Na miejscu zastałem już kończącego prace Dariusza Paczkowskigo, profesora Turowskiego i jednego z trzech kuratorów Maćka Kusia. Wydarzenie tłumów nie zgromadziło, no bo jak… graffiti? Cóż, prawo ulicy. Profesor tłumaczył całą ideę i złożoność projektu zainteresowanym osobom, a brygadier grupy 3fala schodził z drabiny by pokazać dokończone już graffiti.


Praca bardzo przypomina szablon, postać- konsumpcyjny Syzyf pcha swój wózek wyżej i wyżej, widać, że nie jest mu lekko, zapiera się całym geometrycznym ciałem żeby dopchać go do krawędzi, której przekroczyć i tak się nie da- do ściany supermarketu. A za ścianą i przepaścią napis „Chcieć mieć więcej” jakby wyjęte z piosenki Kazika Staszewskiego Inwazja Waranów. „Chcieć mieć więcej i chcieć jeść więcej Pieniądze na życie, czy życie dla pieniędzy” śpiewał pierwszy wśród zbuntowanych. I takie też moje pierwsze skojarzenia, post-punkowo naiwne w swoim byciu ANTY dzieło, zwłaszcza, że dzieło zawisło na bilbordzie udostępnionym przez firmę Stroer (monopolistę w bilbordowym interesie na terenie Warszawy).



Ale hola hola, trzeba było zamiany kilku słów z autorem dzieła i Maćkiem by zrozumieć całą świadomość, z jaką zostało wykonane dzieło.

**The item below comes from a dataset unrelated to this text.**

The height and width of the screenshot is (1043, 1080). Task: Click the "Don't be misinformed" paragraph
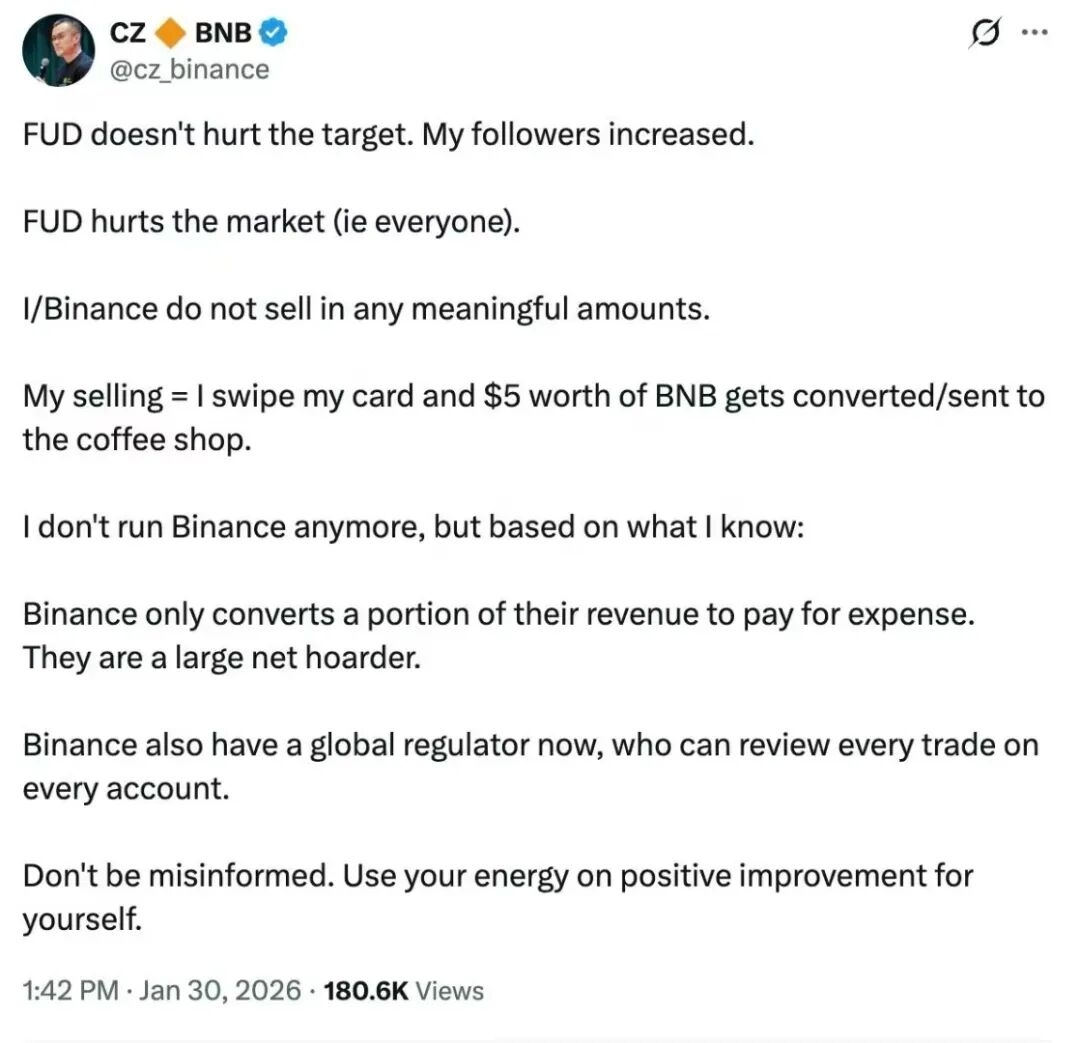click(x=497, y=877)
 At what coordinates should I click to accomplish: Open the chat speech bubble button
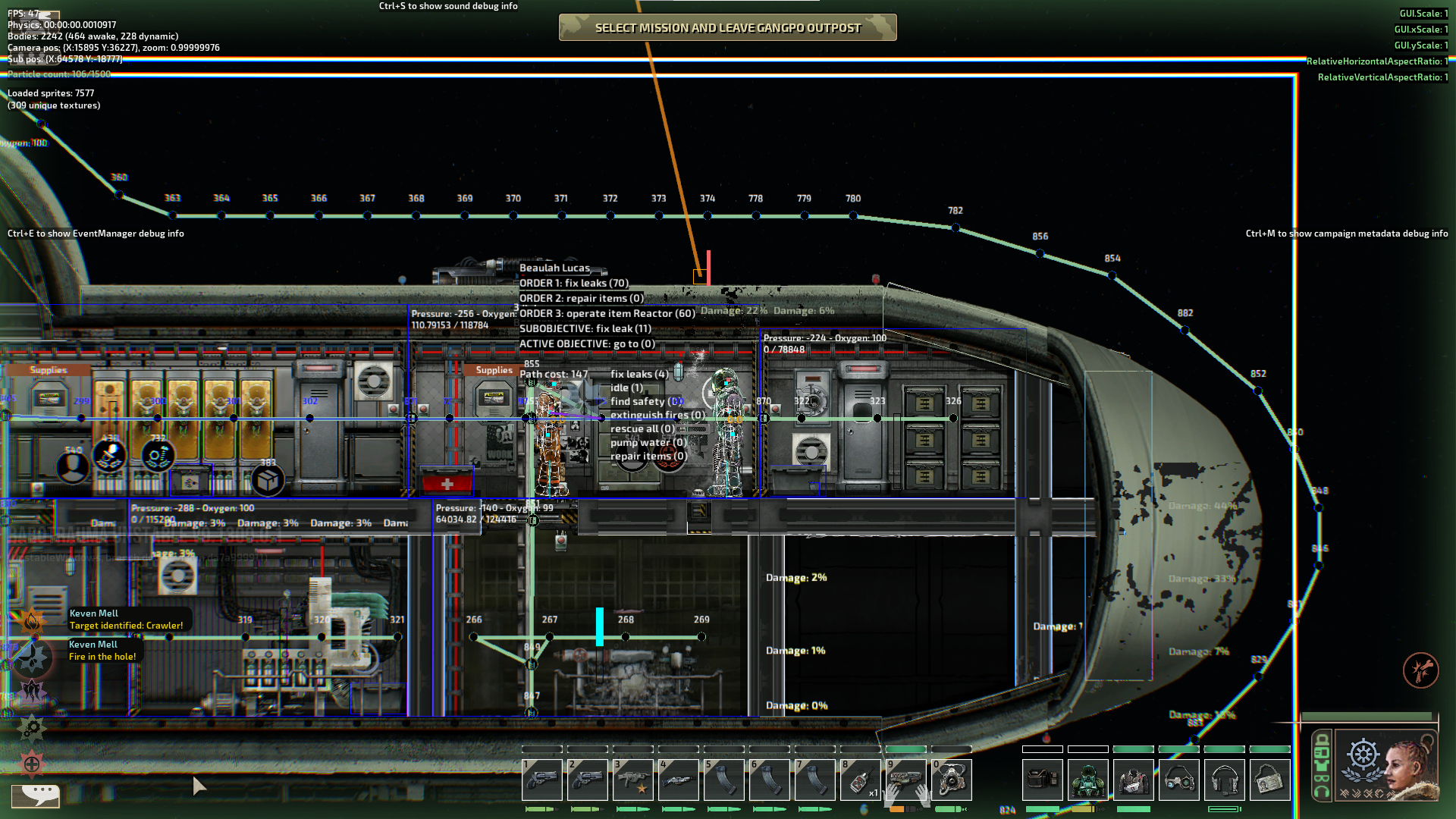36,795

Warto tu odwołać się do często przytaczanej przez profesora Turowskiego koncepcji świata jako supermarketu. My jesteśmy wiecznymi konsumentami, których zachowanie wobec supermarketu może być różne, ale zawsze będzie to zachowanie w supermarkecie. Bilbord nie tylko treścią ujawnia tą relację. Cały bunt, bycie anty ma miejsce z przyzwolenia rynku. Firma musi wypożyczyć miejsce(tym razem non-profitowo) by ktoś mógł pokazać swoją niechęć do takiego bardzo konsumpcyjnego świata. Dzieło Darka Paczkowskiego to bunt w supermarkecie- Syzyf nigdy nie wydostanie się z Tesco Hadesu. Może i chce wypchnąć stamtąd swój wózek, ale my możemy widzieć jego starania tylko dzięki „łaskawości” firmy, która tę konsumpcję napędza. Artysta i kurator wiedzą, że systemu nie podważą, ale w metaforyczny sposób stosunkują się do sytuacji, w której każdy z nas chcąc nie chcąc się znajduje.


Bardzo cieszę się, że Ideozy nabierają takiego rozpędu. Gratulacje dla kuratorów Maćka Kusia, Marii Franeckiej i Agnieszki Kleczyk za taką organizację i dla artysty, który przyjechał na wydarzenie specjalnie z Żywca . Miło zobaczyć graffiti w centrum i chyba dobrze, że nie mam prawa jazdy bo samochód pewno zaparkowałbym na ścianie w pobliżu dzieła- jest co oglądać! Więc przejeżdżając ulicą Chałubińskiego rozglądać się w poszukiwaniu „graffiti Anty konsumpcyjnym”, a na dniach relacja z dania głównego czyli czwartej wystawy w Instytucie Awangardy.

3 comments:

  1. słaba ta praca ,aż dziw że Instytut na cuś takiego miernego poszedł

    ReplyDelete
  2. niestety ostatnie prace 3f to jednak mimo wszystko stawianie na ilość, na pewno nie na jakość. Siła przekazu maleje wraz z wzrostem ilości tematów które paczkowski chce poruszyć.
    no i niestety współpraca z "łaskawym" właścicielem nośnika jest w tzw. street arcie raczej minusem niż plusem, jakkolwiek by tego nie argumentować.

    ReplyDelete
  3. Też to tak odbierałem, bo trochę to odbierałem jako takie śmieszne podrygi, wiecznie zbuntowanych, których bunt obejmuje tylko ich. Ale tak jak napisałem, to jest bardziej uplastycznienie tego o czym mówi się na wykładach, a to jest rozkmina rebus, i fakt, gdybym nie znał, też pewno bym podszedł z dystansem ( i to może być słabość tego dzieła) ale myśle że tekścik trochę sytuacje prostuje, przynajmniej dla mnie. Mniej tu streetu więcej Ideoz.